Required actions
A) Answer these questions from the history of Our Lady of the Assumption at Rhyl, one answer per line:
(i) In what year was the original presbytery built, and on which road does it stand?
(ii) Who owned the public house where the first Mass was celebrated?
(iii) Who opened Pollen's church on 10 December?
B) Name every individual person mentioned by name in the history of Our Lady of the Assumption at Rhyl. Leave out firms and unnamed people.
C) Carry on the history of Our Lady of the Assumption at Rhyl from the point where it stops.

━━━━━ Excerpted passage

Ffynnongroew Road, Rhyl, LL18 1LE
A multi-purpose parish centre of the mid-1970s, incorporating some furnishings from John Hungerford Pollen’s fine predecessor church built by the Jesuits in the 1860s. The architects Weightman & Bullen led the way in bringing modern Catholic church architecture to North Wales, and this is a striking example of ‘long life, loose fit, low energy’ design (as defined in 1972 by the Welsh architect Alex Gordon). The original presbytery of 1865 survives on Wellington Road.
The mission of Our Lady of the Assumption at Rhyl was founded from the Jesuit College of St Beuno at Tremeirchion in 1851. The first Mass was celebrated in a public house owned by Mr Deardon, who was a Catholic, and for some while the congregation consisted of the landlord, his wife and the families of three Irishmen working on the railway. When the Town Hall was built in 1853 the Assembly Room was rented by the Catholic community for use as both a chapel and school. A year later land was acquired and a chapel built to accommodate 150 people. This was expanded in 1859 by the addition of a sacristy and small apse.
By 1862 the town was expanding at a rapid rate and the Catholic community had outgrown the chapel. At this time the mission priest was Fr John Wynne SJ, a member of the Voelas family of Pentrefoelas, whose father agreed to provide the funds for a new church. This was designed by John Hungerford Pollen, who was a member of the circle around Cardinal Newman, for whom he had built the Catholic University Church in Dublin. Work started on 1 January 1863, and the church was completed by the end of that year, the church being opened by Bishop Brown of Menevia on 10 December; the former chapel then became the school. A presbytery was built alongside the church in 1865.

━━━━━━━━━━
━━━━━ Data block

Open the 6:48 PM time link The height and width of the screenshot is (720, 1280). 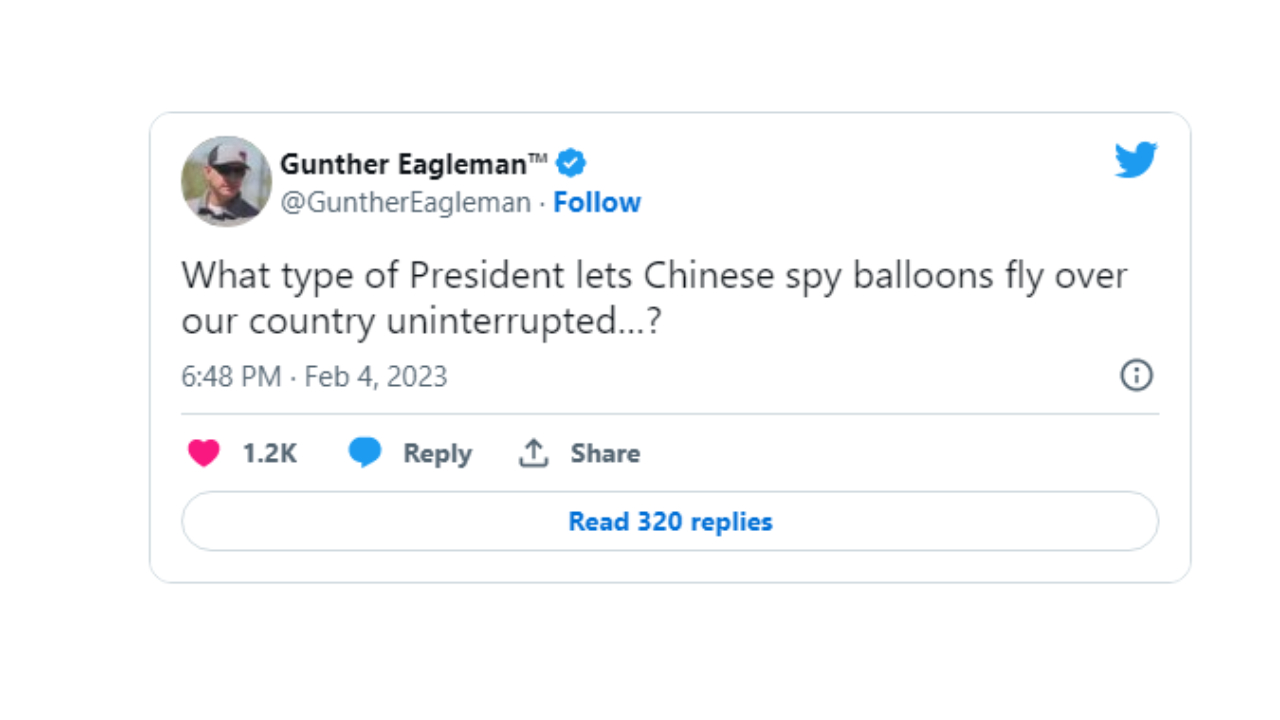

━━━━━━━━━━

Final answers
A)
(i) 1865, on Wellington Road.
(ii) Mr Deardon.
(iii) Bishop Brown of Menevia.

B)
John Hungerford Pollen
Alex Gordon
Mr Deardon
Fr John Wynne SJ
Cardinal Newman
Bishop Brown

C)
The new church was in the Romanesque style with an apsidal sanctuary and entered through a richly carved porch decorated with a scene of the Assumption of Our Lady supported by angels, and flanked by statues of St Kentigern and St Ignatius. Above the porch was a rose window. Statues of Welsh saints were contained in niches on the outside of the east end. The craftsmen engaged on the church were said to have included the O’Shea Brothers, famous for their work at the Oxford Museum. The interior had notable painted decoration, furnishings and statuary.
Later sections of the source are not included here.